■ Page text ■
Abbas is firm on U.N. path for Palestinian statehood

 

The Palestinian president said on Saturday there were “no shared foundations” for peace talks with Israeli Prime Minister Benjamin Netanyahu and seeking U.N. recognition of Palestinian statehood was his only option.

Palestinian President Mahmoud Abbas, addressing an Arab League meeting in Doha, expressed concern that taking the diplomatic step opposed by the United States and Israel could result in financial sanctions and urged Arab states to fill any gap.

While he left room for a compromise, saying a resumption of peace talks on terms acceptable to the Palestinians would avoid the U.N. move, the remarks were some of Abbas’s bleakest yet on the likelihood of more negotiations.

Abbas was speaking at a meeting of the Arab League’s peace process committee convened in the wake of major Middle East policy speeches in Washington by U.S. President Barack Obama and Israeli Prime Minister Benjamin Netanyahu.

The Palestinian leadership has said Netanyahu’s ideas for peace with the Palestinians, outlined in a speech to the U.S. Congress Tuesday, put more obstacles in the path of an already moribund peace process.

“We see from the conditions that Netanyahu laid out that there are no shared foundations for negotiations. Our fundamental option is to go to the United Nations,” Abbas said in his opening remarks.

“This is no secret, we have said it to the Americans and the Europeans and the Israelis, our only option is to go to the United Nations,” he said.

He expressed fear that the step would lead some states to “try to impose a siege upon us,” though he did not say to which governments he was referring. “We hope that there will be a safety net from the Arab states,” he said.

The Palestinian Authority (PA) headed by Abbas is dependent on financial support from international donors including the United States and the European Union.

It also relies on customs duties collected on its behalf by Israel, which triggered a financial crisis for the PA earlier this month when the Israeli government temporarily withheld the funds following a reconciliation deal between the rival Fatah and Hamas groups.

 

Arab League chief backs U.N. path for Palestinians

 

The head of the Arab League said on Saturday the Palestinians should seek U.N. recognition for their statehood in September because negotiations with Israel have proven futile.

“The sound path is going to the United Nations and political struggle,” Amr Moussa told Reuters.

He was speaking in Doha, where Arab League member states were to meet later on Saturday to discuss Palestinian options in the wake of major policy speeches by U.S. President Barack Obama and Israeli Prime Minister Benjamin Netanyahu.

Moussa said a vision presented by Netanyahu in a speech to the U.S. Congress that week had amounted to a series of “no’s.”

■ Collected data ■

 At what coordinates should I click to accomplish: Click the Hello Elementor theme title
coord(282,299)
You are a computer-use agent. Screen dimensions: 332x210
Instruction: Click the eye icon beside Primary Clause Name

■ What is asked ■
**a)** Please quote the article on Palestinian statehood word for word, starting with "Abbas is firm" and going on through "his only option.".
**b)** In the article on Palestinian statehood, who collects customs duties on behalf of the Palestinian Authority?

■ Completed exercise ■
**a)**
Abbas is firm on U.N. path for Palestinian statehood

 

The Palestinian president said on Saturday there were “no shared foundations” for peace talks with Israeli Prime Minister Benjamin Netanyahu and seeking U.N. recognition of Palestinian statehood was his only option.

**b)** Israel